KDI - Ksq-DetW Index

The Ksq-DetW Index (KDI), closely related to Marriott’s criterion, is an internal clustering validation metric. It evaluates the quality of a partition by calculating the determinant of the pooled within-cluster scatter matrix scaled by the square of the number of clusters.

Intuitively, the determinant of the within-cluster scatter matrix (\(|W|\)) measures the internal “volume” or dispersion of the clusters. By multiplying this volume by \(K^2\), the metric introduces a penalty for adding more clusters. It answers the question: “Are the clusters tightly packed enough to justify the complexity of using K clusters?” When comparing different values of \(K\), a local minimum or a sharp drop in this index often indicates the optimal number of clusters.

\[\text{KDI} = K^2 \times |W|\]

Where:

  • \(K\) is the total number of clusters.

  • \(W\) is the pooled within-cluster scatter matrix (the sum of the scatter matrices of all individual clusters).

  • \(|W|\) is the determinant of matrix \(W\).


Normalization Strategy

The function provides an internal scaling mechanism to prevent the determinant from exploding (overflow) or vanishing (underflow) when dealing with features of vastly different magnitudes:

  • use_normalized (bool): If True (default), the pooled scatter matrix \(W\) undergoes a Min-Max normalization element-wise before its determinant is calculated: \(W_{norm} = \frac{W - \min(W)}{\max(W) - \min(W)}\). This ensures the matrix elements are bounded between 0 and 1, providing numerical stability.


Properties

  • Best possible score: No strictly defined “best” score for a single evaluation. It is typically used comparatively across different values of \(K\) to find an elbow or minimum.

  • Worst possible score: No strictly defined worst score.

  • Range: (-inf, +inf) (Due to the optional Min-Max normalization, the determinant of the shifted matrix can potentially span across real numbers).

  • References: Marriott, F. H. C. (1971). Practical problems in a method of cluster analysis.

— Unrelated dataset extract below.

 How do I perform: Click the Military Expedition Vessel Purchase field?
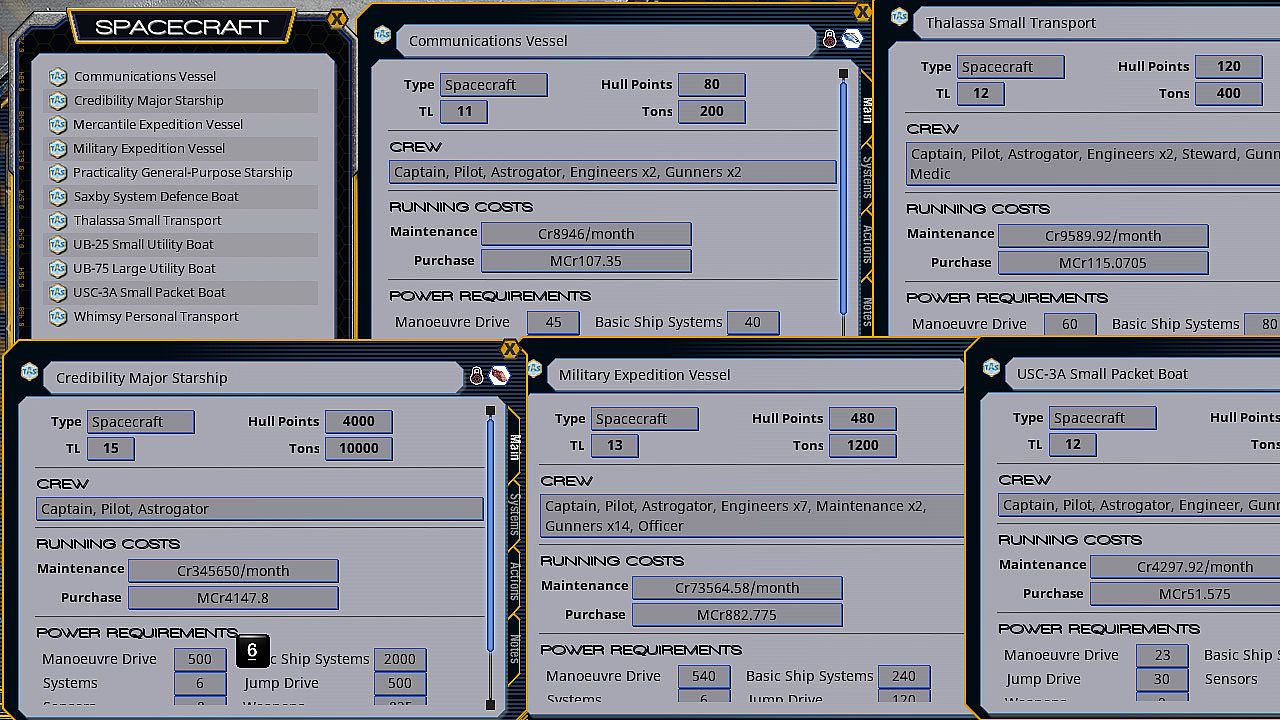click(737, 615)
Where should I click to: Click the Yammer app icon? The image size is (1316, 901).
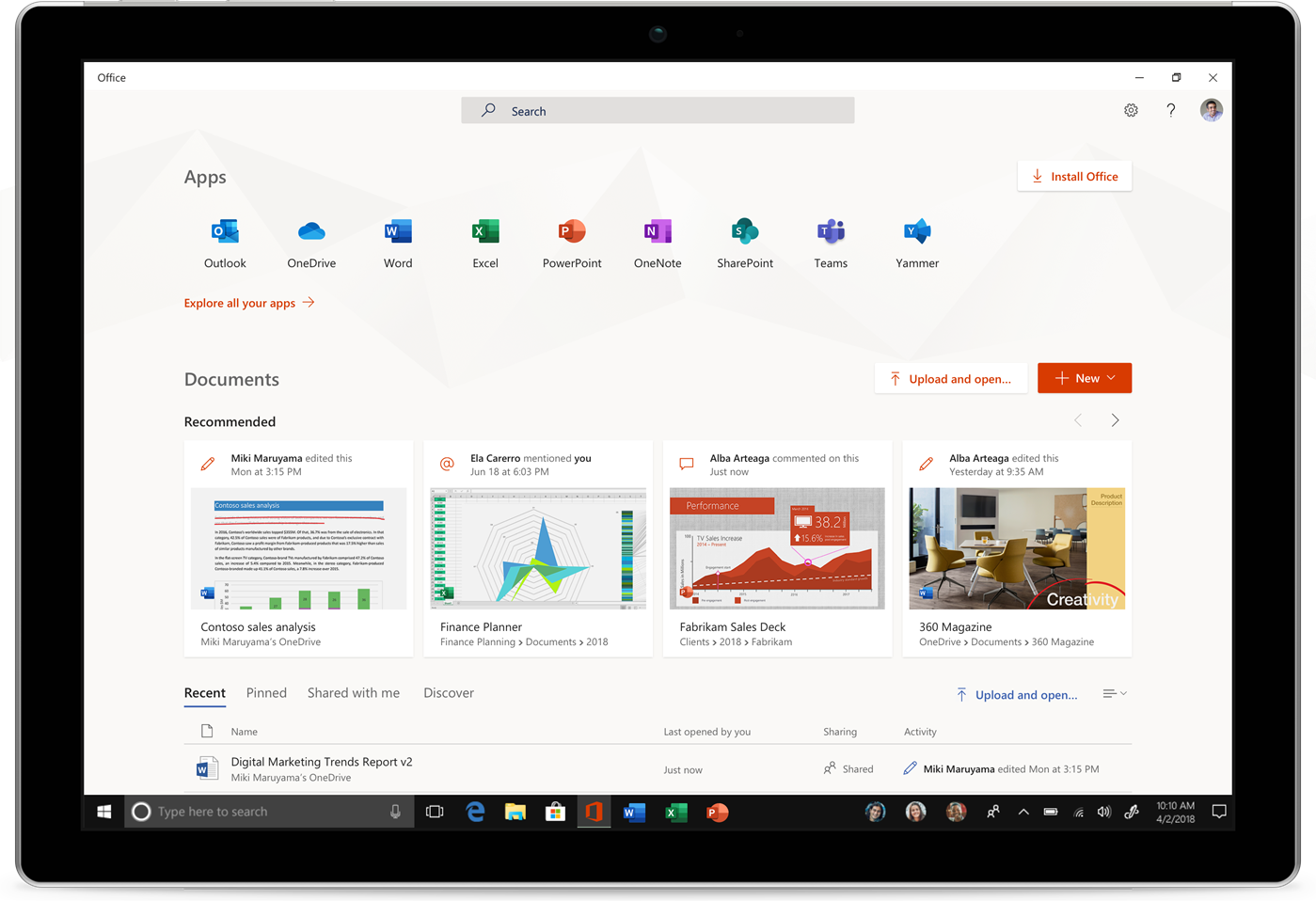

Biometrics.


Example Usage

from permetrics.clustering import ClusteringMetric
import numpy as np

# ==============================================================================
# SCENARIO 1: Normal Evaluation (with Default Normalization)
# ==============================================================================
print("--- 1. BASIC KSQ-DETW INDEX EXAMPLE ---")

X_data = np.array([[1, 2, 1], [1, 4, 2], [1, 0, 1], [10, 2, 8], [10, 4, 9], [10, 0, 7]])
y_pred_labels = np.array([0, 0, 0, 1, 1, 1])

cm = ClusteringMetric(X=X_data, y_pred=y_pred_labels)
# Calculates KDI with use_normalized=True by default
kdi_score_norm = cm.KDI()
print(f"Ksq-DetW Index (Normalized): {kdi_score_norm}")

# ==============================================================================
# SCENARIO 2: Evaluation Without Normalization
# ==============================================================================
print("\n--- 2. RAW MATRIX DETERMINANT EXAMPLE ---")

# If your data is already strictly standardized and you want the raw mathematical determinant
kdi_score_raw = cm.KDI(use_normalized=False)
print(f"Ksq-DetW Index (Raw Matrix): {kdi_score_raw}")